_WHAT YOU WILL DO:_
Whenever a line in the entries below contains "computer", copy that line.

********

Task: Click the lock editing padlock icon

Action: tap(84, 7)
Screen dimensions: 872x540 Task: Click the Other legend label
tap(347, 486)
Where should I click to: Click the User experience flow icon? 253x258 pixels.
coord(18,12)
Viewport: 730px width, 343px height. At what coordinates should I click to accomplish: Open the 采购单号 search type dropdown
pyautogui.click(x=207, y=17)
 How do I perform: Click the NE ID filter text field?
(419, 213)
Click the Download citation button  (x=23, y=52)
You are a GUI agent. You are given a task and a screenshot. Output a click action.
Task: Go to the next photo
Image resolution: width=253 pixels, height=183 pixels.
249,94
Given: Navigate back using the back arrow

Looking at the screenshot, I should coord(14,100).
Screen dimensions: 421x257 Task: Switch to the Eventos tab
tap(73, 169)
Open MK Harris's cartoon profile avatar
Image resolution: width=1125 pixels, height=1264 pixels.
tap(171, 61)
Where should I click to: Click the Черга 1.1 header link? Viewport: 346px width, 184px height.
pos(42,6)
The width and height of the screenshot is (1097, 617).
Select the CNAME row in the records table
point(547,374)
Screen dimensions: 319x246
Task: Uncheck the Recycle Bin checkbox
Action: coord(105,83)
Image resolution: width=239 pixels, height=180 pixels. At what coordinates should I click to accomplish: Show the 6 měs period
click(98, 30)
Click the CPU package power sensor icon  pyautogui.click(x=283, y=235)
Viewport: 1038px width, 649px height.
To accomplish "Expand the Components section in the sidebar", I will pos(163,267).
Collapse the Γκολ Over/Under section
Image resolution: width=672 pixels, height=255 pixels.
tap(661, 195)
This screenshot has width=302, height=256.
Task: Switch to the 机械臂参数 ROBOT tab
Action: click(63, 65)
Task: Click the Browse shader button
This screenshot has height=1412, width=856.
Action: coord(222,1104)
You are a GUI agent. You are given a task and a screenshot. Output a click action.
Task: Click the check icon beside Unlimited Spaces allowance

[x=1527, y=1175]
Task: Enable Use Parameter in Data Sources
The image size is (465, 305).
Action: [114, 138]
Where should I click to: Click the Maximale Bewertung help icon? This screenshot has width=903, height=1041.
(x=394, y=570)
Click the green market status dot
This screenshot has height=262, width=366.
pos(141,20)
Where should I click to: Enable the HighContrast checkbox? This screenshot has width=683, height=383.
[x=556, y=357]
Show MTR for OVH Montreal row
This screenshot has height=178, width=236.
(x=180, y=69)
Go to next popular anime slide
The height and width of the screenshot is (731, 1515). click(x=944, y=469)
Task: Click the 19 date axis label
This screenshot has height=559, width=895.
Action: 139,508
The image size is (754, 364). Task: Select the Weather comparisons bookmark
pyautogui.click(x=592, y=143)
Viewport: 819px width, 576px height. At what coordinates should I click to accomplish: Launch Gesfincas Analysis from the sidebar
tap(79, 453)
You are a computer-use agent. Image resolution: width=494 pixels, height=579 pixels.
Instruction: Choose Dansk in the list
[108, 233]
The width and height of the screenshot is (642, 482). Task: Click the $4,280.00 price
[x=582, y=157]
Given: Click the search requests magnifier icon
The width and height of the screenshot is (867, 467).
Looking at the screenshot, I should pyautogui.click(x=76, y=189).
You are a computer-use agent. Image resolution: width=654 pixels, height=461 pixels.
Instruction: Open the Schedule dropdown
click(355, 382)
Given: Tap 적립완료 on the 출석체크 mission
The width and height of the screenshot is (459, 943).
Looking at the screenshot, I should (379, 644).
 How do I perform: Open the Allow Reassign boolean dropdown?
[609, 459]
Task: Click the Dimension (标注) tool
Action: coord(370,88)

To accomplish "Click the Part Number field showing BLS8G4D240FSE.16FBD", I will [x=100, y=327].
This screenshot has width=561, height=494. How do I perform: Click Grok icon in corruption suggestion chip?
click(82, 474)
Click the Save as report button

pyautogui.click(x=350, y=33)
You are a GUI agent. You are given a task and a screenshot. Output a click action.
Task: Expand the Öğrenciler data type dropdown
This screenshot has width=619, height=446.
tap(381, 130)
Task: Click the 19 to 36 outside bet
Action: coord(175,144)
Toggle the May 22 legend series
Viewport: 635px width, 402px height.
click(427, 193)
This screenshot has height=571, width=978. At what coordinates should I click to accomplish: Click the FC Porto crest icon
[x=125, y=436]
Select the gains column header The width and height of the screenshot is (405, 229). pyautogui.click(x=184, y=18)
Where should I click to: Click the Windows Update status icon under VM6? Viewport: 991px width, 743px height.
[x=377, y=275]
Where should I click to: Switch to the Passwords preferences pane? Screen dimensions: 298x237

********

_EXPECTED OUTPUT:_
You are a computer-use agent. Image resolution: width=494 pixels, height=579 pixels.
You are a computer-use agent. Image resolution: width=654 pixels, height=461 pixels.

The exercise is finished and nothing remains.